Mon livre citait aussi un passage de Gog, de Giovanni Papini, où est décrite une rencontre nocturne, sur le pont d'un paquebot, avec le comte de Saint-Germain : oppressé par son passé millénaire, par les souvenirs qui se bousculent dans son esprit, avec des accents de désespoir qui rappellent Funes, « el memorioso » de Borges, à part que le texte de Papini est de 1930. « N'allez pas imaginer que notre sort soit digne d'envie, dit le comte à Gog. Au bout de deux siècles, un spleen incurable s'empare des malheureux immortels. Le monde est monotone, les hommes n'apprennent rien et retombent à chaque génération dans les mêmes erreurs, les mêmes horreurs ; les événements ne se répètent pas mais ils se ressemblent... finies les nouveautés, les surprises, les révélations. Je peux vous l'avouer à vous, maintenant que seule la mer Rouge nous écoute : mon immortalité m'ennuie.
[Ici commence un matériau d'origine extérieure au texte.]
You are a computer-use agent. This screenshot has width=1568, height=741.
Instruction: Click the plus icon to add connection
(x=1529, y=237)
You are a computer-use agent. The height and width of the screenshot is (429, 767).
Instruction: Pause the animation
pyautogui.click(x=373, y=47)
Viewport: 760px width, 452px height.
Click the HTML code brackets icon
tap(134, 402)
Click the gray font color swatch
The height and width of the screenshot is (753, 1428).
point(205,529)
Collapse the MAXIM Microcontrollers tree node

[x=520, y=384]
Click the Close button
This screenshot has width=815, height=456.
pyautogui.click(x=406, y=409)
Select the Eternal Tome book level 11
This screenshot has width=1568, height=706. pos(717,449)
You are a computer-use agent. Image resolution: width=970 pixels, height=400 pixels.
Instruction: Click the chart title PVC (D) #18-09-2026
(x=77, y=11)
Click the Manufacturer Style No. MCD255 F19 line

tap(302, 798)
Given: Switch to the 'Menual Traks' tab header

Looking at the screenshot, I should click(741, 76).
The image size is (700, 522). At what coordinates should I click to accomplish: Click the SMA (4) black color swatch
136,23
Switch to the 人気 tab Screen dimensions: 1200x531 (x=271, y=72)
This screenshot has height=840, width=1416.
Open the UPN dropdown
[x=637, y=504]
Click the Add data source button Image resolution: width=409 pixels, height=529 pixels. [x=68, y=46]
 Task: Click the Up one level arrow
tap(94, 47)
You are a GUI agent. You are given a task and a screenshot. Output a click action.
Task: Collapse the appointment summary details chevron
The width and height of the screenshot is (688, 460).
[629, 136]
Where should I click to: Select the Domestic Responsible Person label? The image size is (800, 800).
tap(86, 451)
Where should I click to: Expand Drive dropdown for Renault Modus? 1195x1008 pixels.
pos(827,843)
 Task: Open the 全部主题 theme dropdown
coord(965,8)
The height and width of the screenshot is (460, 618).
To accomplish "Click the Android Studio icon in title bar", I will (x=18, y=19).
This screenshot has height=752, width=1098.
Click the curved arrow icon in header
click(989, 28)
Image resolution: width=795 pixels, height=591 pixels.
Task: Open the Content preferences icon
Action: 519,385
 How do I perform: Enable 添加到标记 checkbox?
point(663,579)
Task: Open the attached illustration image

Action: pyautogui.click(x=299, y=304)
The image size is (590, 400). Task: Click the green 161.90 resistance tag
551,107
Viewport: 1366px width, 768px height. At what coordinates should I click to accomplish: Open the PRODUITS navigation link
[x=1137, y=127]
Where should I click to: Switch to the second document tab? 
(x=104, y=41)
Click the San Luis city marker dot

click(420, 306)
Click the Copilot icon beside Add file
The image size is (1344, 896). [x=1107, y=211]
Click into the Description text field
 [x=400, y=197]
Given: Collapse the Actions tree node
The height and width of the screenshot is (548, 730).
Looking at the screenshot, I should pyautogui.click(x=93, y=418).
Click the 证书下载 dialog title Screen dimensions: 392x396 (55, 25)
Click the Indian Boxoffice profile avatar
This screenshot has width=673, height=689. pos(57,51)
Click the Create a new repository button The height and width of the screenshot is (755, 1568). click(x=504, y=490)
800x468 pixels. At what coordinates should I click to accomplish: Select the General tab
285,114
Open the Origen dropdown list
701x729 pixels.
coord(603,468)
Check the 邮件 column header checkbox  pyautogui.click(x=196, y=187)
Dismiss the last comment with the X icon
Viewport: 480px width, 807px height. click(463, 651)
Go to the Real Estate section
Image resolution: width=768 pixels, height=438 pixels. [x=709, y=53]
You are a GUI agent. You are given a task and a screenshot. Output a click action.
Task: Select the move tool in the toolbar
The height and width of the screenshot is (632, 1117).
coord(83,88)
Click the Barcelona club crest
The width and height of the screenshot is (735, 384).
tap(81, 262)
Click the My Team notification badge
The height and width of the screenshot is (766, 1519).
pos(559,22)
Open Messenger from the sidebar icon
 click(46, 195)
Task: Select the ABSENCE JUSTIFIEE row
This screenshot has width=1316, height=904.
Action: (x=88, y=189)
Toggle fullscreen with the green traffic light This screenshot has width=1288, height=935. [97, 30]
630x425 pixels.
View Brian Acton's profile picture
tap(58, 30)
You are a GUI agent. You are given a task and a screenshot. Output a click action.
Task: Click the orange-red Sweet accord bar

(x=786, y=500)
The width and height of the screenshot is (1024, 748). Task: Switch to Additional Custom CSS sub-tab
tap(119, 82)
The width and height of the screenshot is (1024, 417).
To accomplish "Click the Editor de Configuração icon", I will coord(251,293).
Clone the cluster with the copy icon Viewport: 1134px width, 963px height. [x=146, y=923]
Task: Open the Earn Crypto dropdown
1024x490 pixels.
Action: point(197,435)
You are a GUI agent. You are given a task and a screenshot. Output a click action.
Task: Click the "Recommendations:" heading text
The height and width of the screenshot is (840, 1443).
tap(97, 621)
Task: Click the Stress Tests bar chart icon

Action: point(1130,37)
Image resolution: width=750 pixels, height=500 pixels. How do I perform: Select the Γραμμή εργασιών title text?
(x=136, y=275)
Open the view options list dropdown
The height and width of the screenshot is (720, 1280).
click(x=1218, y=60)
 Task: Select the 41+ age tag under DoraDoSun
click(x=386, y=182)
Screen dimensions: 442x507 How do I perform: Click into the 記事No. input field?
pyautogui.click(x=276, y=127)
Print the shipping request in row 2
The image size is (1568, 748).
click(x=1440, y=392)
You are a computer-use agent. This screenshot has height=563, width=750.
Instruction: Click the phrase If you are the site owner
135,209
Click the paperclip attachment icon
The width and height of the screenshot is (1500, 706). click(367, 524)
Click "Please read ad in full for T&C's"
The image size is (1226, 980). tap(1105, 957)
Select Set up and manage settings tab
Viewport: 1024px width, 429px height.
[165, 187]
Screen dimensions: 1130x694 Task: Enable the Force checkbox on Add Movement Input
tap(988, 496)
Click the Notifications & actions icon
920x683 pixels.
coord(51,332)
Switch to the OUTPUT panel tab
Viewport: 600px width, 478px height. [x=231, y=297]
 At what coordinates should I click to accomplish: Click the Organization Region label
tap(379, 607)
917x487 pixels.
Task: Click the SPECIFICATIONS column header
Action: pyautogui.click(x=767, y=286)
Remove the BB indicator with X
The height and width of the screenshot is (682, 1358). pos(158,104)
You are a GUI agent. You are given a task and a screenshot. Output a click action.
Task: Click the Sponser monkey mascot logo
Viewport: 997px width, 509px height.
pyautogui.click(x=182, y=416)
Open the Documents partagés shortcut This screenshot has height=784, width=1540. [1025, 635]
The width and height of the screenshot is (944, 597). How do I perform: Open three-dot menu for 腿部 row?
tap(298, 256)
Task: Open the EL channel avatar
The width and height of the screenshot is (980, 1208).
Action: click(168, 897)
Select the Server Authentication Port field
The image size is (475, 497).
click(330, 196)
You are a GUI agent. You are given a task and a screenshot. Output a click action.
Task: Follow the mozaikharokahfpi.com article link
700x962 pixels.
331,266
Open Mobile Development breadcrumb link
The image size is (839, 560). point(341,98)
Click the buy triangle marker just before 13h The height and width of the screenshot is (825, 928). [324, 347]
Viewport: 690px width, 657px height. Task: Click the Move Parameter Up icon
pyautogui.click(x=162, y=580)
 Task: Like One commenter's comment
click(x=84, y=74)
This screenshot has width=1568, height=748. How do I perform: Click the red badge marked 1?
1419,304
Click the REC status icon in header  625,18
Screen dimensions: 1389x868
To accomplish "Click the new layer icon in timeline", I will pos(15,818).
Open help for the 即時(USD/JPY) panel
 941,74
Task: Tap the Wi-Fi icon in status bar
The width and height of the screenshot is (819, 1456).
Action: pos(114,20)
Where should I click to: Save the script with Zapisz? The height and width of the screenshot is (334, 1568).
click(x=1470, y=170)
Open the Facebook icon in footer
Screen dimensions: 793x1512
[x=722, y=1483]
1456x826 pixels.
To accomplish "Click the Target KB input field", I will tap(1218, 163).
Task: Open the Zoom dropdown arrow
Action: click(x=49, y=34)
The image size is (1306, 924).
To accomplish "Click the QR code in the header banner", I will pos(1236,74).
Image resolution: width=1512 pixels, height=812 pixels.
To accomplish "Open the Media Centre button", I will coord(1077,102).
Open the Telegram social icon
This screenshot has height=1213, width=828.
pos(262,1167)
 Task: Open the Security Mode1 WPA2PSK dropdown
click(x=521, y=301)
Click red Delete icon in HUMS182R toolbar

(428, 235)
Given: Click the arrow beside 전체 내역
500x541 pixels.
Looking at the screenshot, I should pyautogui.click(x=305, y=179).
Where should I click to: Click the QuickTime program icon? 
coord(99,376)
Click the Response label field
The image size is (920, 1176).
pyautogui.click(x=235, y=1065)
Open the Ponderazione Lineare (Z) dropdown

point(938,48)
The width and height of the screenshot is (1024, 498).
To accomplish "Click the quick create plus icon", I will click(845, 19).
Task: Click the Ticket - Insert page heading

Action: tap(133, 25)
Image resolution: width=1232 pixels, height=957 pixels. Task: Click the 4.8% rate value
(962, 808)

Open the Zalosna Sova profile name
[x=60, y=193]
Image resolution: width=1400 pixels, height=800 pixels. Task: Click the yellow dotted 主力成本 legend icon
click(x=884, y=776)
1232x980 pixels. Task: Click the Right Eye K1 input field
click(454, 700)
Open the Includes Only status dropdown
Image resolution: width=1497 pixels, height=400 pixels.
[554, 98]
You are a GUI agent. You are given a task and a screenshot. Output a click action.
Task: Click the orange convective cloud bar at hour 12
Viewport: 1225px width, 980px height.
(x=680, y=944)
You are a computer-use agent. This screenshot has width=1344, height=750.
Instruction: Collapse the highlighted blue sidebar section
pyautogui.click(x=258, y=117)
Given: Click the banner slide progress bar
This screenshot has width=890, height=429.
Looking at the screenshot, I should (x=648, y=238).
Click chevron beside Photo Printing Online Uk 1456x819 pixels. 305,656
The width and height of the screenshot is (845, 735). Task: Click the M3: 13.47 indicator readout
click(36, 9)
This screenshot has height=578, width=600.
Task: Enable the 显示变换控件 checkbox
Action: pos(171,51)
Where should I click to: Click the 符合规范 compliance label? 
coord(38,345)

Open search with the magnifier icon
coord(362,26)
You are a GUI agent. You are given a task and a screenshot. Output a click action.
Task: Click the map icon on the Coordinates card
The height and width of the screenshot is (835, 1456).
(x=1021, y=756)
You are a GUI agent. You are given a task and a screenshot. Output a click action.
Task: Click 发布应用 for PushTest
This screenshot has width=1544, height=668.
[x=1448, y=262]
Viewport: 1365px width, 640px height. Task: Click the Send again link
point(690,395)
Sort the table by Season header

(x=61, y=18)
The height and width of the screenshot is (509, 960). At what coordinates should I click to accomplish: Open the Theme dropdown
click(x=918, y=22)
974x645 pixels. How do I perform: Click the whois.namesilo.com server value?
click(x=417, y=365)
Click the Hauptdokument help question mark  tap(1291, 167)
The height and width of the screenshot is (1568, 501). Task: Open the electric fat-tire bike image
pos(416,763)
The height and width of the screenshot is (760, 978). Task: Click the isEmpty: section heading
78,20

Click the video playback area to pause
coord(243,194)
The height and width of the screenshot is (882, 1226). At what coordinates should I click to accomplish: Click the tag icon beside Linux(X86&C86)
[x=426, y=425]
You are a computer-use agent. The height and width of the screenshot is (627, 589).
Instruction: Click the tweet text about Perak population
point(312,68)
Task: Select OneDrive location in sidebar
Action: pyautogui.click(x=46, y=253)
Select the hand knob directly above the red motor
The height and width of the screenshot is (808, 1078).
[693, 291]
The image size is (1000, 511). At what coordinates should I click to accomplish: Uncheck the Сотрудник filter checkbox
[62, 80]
La terre n'a plus de secrets pour moi et je n'ai plus d'espoir en mes semblables. »
« Curieux personnage, commentai-je. Il est clair que notre Agliè joue à l'incarner. Gentilhomme mûr, un peu faisandé, avec du fric à claquer, du temps libre pour voyager, et une propension au surnaturel.
– Un réactionnaire cohérent, qui a le courage d'être décadent. Au fond, je le préfère aux bourgeois démocrates, dit Amparo.
– Women power, women power, et puis tu tombes en extase pour un baisemain.
– Vous nous avez éduquées comme ça, des siècles durant. Laissez-nous nous libérer peu à peu. Je n'ai pas dit que je voudrais l'épouser.
– Encore heureux. »
La semaine suivante, ce fut Agliè qui me téléphona. Ce soir-là, nous serions accueillis dans un terreiro de candomblé. Nous ne serions pas admis au rite, parce que la Ialorixà se méfiait des touristes, mais c'est elle-même qui nous recevrait avant le début, et nous montrerait le cadre.